衝突被害軽減ブレーキ 事故・トラブル

衝突被害軽減ブレーキ

出典: フリー百科事典『ウィキペディア(Wikipedia)』 (2024/04/08 03:59 UTC 版)

事故・トラブル

  • 2013年11月10日、埼玉県深谷市のマツダ系ディーラーにて開催された試乗会で、被害軽減ブレーキ機能が付いたマツダCX-5のブレーキ機能のデモ中にCX-5が暴走し、運転していた客と販売会社の従業員が負傷した。運転していた客がアクセルを全開にしたため、被害軽減ブレーキ機能の作動限界速度である30km/hを超えてしまい、停止するはずのマットの手前で止まらずその後ろのフェンスに衝突したものである。販売会社の従業員については、説明責任により業務上過失傷害の疑いで書類送検され、運転者についても必要以上にアクセルを踏みこんで同乗者にけがを負わせたことから自動車運転過失傷害の疑いで書類送検されている[50]。この事故を受けてマツダは、被害軽減ブレーキ機能の体感試乗会を自粛している。なお被害軽減ブレーキには故障や異常はないとマツダは発表している[51]
  • UDトラックスは2016年3月18日、2014年モデルのクオンの被害軽減ブレーキが前方車両がいなかったにもかかわらず、阪神高速5号湾岸線六甲アイランド北出入口付近、魚崎浜出入口付近、住吉浜出入口付近、中島出入口付近で、それぞれ高架橋や道路の継ぎ目を前方車両と判断する誤作動を起こしていたことを明らかにした。UDトラックスは当該区間を走行する際は被害軽減ブレーキを解除するように呼びかけ[52]、2016年7月29日に被害軽減ブレーキのリコールを国土交通省に届け出た[53]
  • 2016年11月27日、千葉県八千代市の日産自動車販売店で運転支援機能を搭載したセレナに試乗した男性が信号待ちをしていた車に追突し乗っていた夫婦に全治二週間のけがを負わせた。男性は同社の営業社員と同乗していたが営業社員が「ブレーキを踏まなくて大丈夫」と指示したことや事故当日は日没後で雨も降っており被害軽減ブレーキは機能しなかったことが原因であった[54]。
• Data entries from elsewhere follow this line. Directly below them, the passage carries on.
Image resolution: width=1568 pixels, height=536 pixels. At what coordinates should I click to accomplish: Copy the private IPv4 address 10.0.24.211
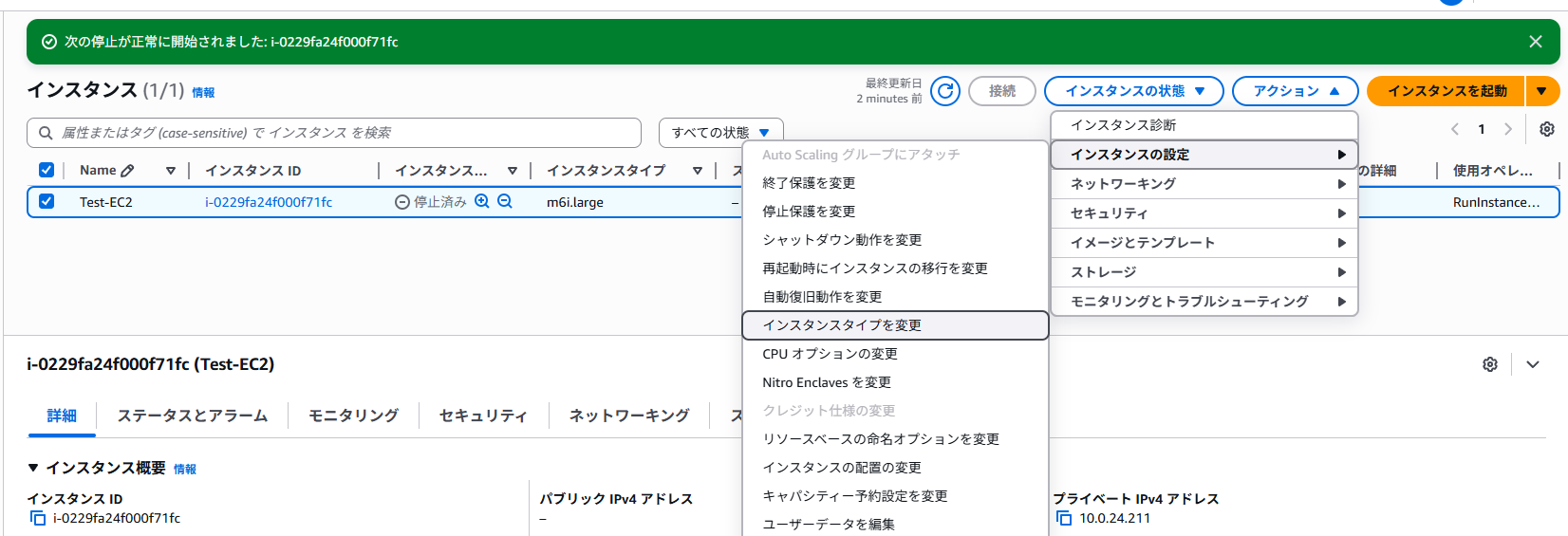1064,518
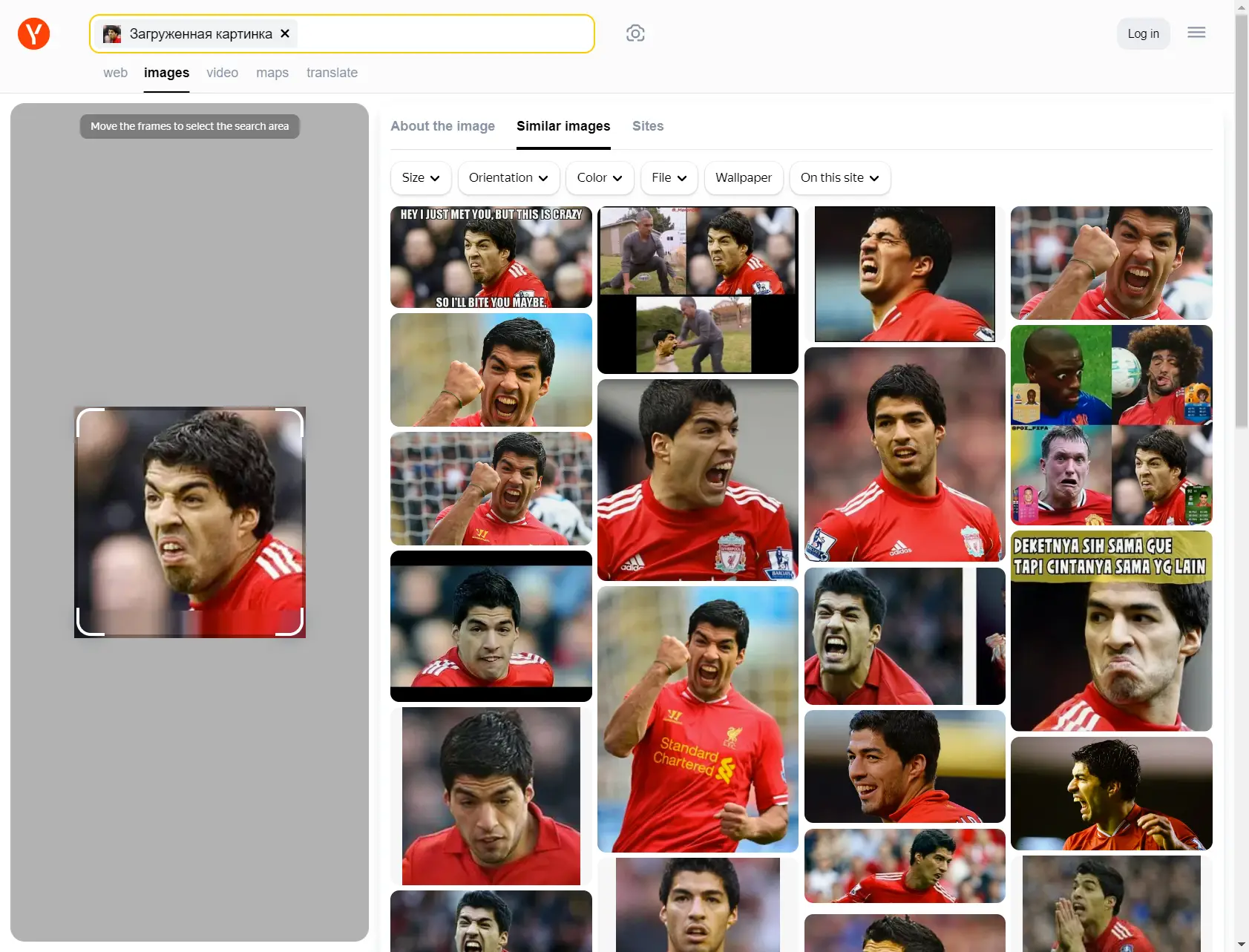This screenshot has height=952, width=1249.
Task: Toggle the Wallpaper filter
Action: tap(743, 178)
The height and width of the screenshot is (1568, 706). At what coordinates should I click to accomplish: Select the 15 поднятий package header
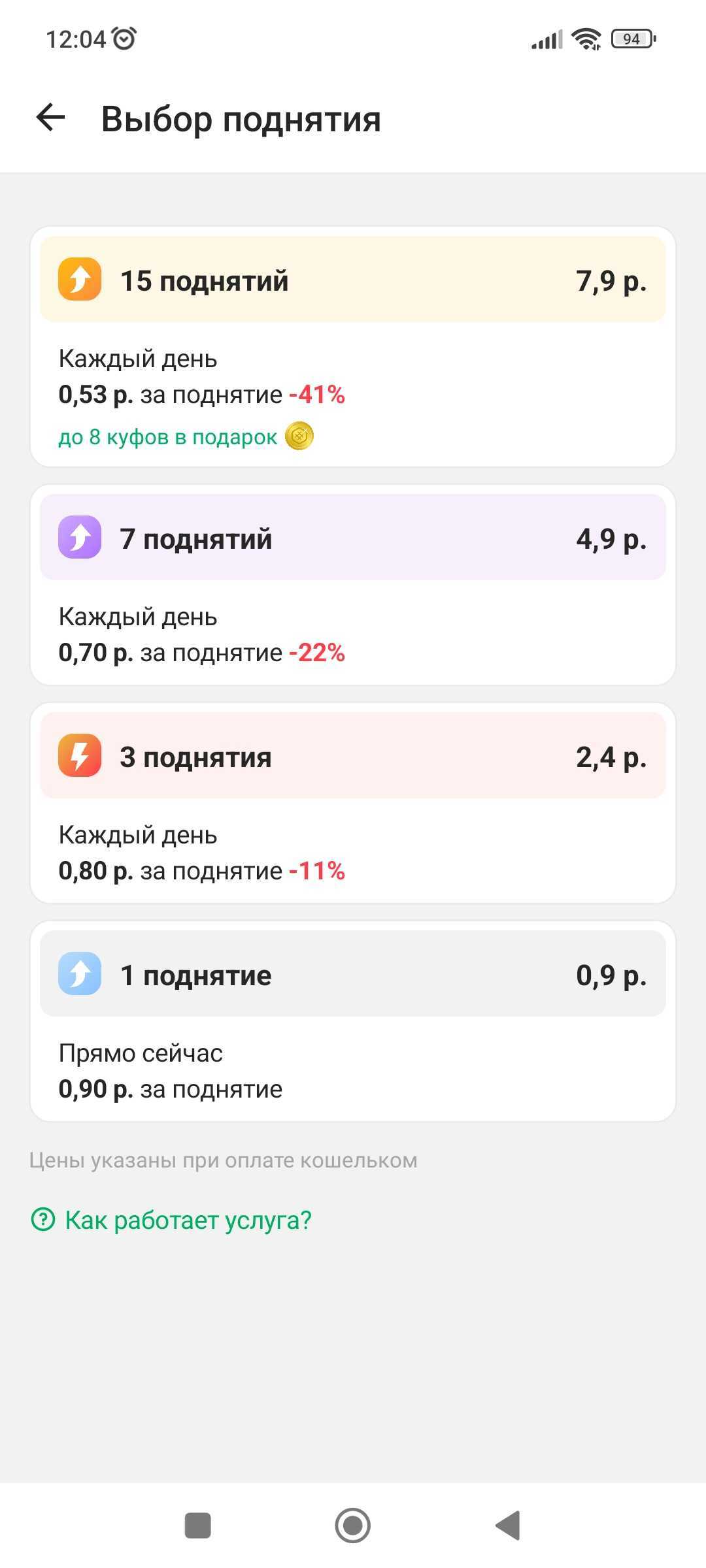coord(353,280)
これを受けて千葉県警交通捜査課と八千代署は2017年4月14日、同店店長と営業社員を業務上過失傷害容疑で、試乗していた男性を自動車運転処罰法違反(過失傷害)の疑いで、千葉地検に書類送検した[55]
  • 2019年2月1日、日野自動車といすゞ自動車はジェイ・バス製造の2017年 - 2018年モデルのセレガガーラの一部の被害軽減ブレーキにおいて、高速道路の料金所付近で発進操作を行う際、前方車両と料金所ブースを一体の固定物と判断し、かつ一定の車間距離が保たれているにもかかわらず被害軽減ブレーキが作動する誤作動を起こしたり、高速道路のトンネル内の照明を前方移動物と判断し、トンネル内で誤作動を起こしていたことを明らかにした。日野自動車といすゞ自動車は2019年2月1日から被害軽減ブレーキのサービスキャンペーンを実施している[56][57]

注釈

  1. ^ トヨタは2012年(平成24年)に自動停止可能な衝突被害軽減ブレーキを発売しているが、レクサス・LS以外の自動停止能力は低く、自動停止に消極的だった。